Recorded information:

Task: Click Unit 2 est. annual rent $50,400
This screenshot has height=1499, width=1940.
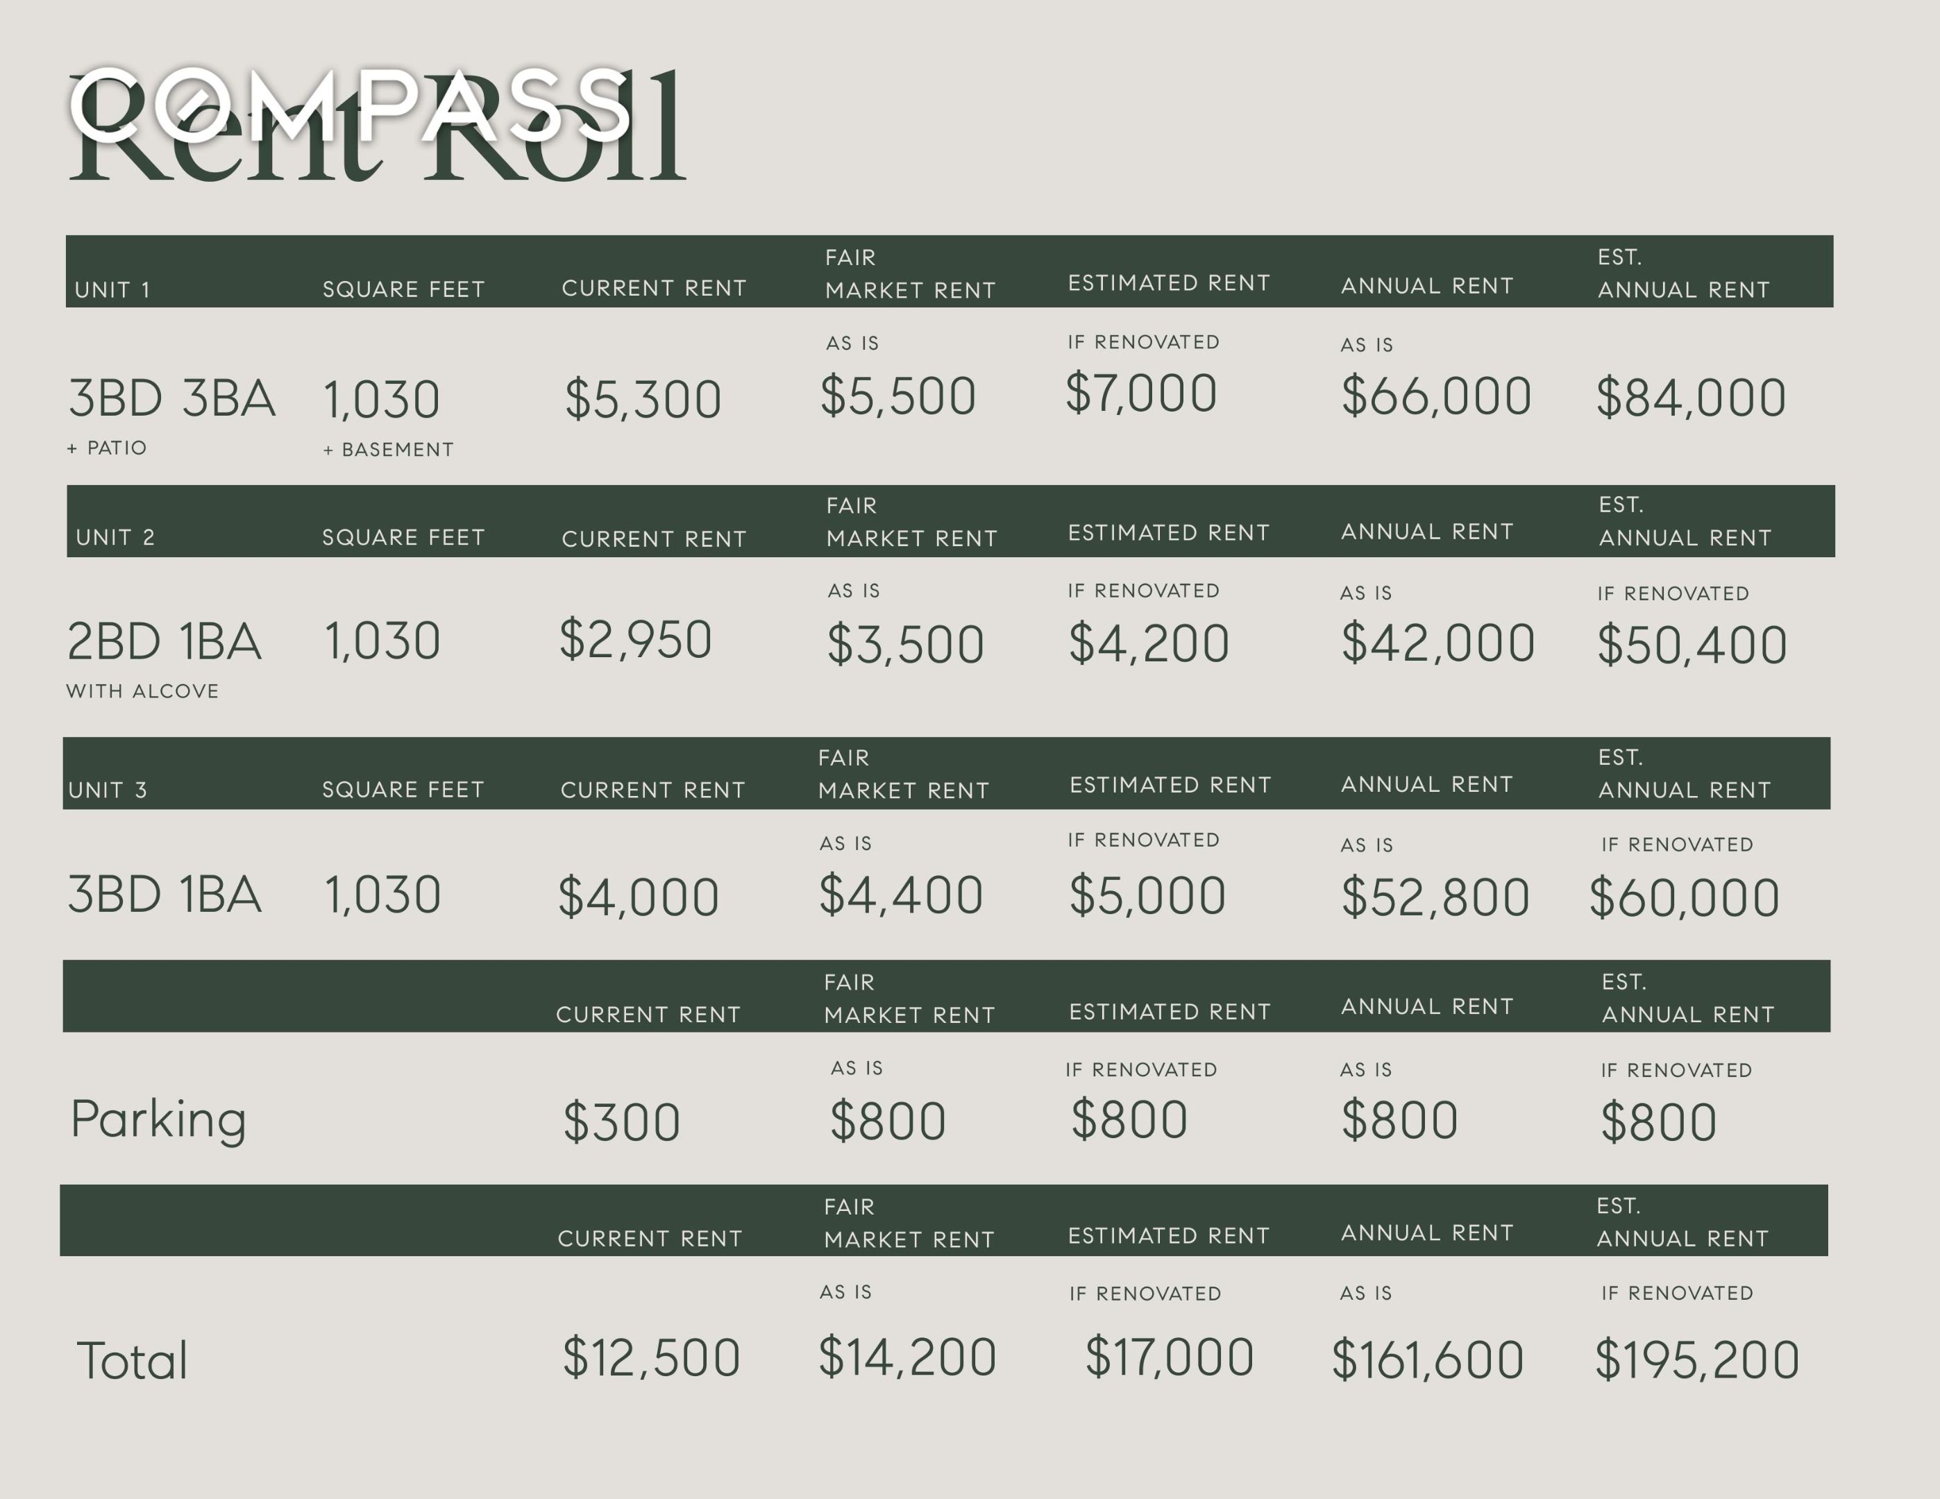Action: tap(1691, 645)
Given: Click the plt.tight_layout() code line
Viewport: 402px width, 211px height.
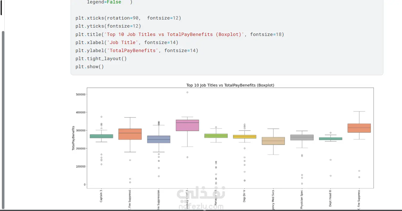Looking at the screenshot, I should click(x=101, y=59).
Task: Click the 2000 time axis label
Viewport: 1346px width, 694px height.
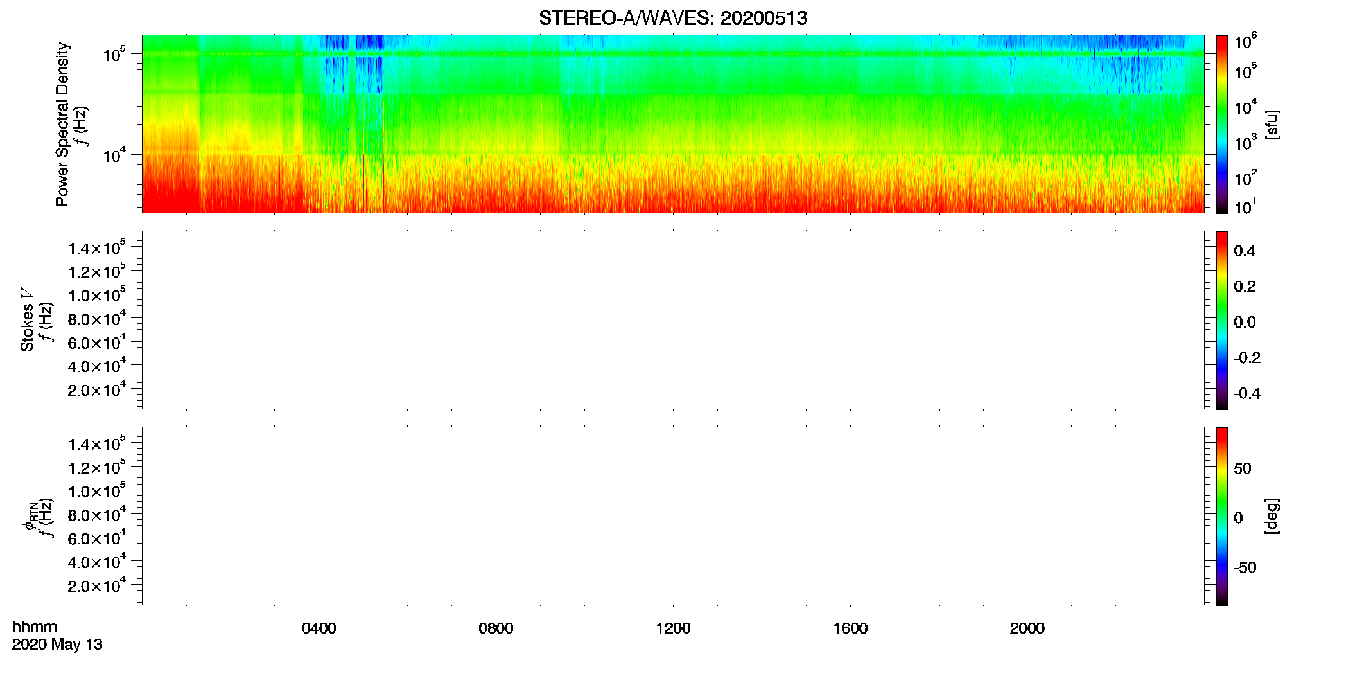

Task goal:
Nothing but the lines from the one containing "This screenshot has height=1499, width=1940." through the end of the listing should be printed, each exactly as it appears and without pictures.

Task output:
This screenshot has height=1499, width=1940.
Action: tap(1691, 645)
Given: Click the plt.tight_layout() code line
Viewport: 402px width, 211px height.
Looking at the screenshot, I should click(x=101, y=59).
Task: Click the 2000 time axis label
Viewport: 1346px width, 694px height.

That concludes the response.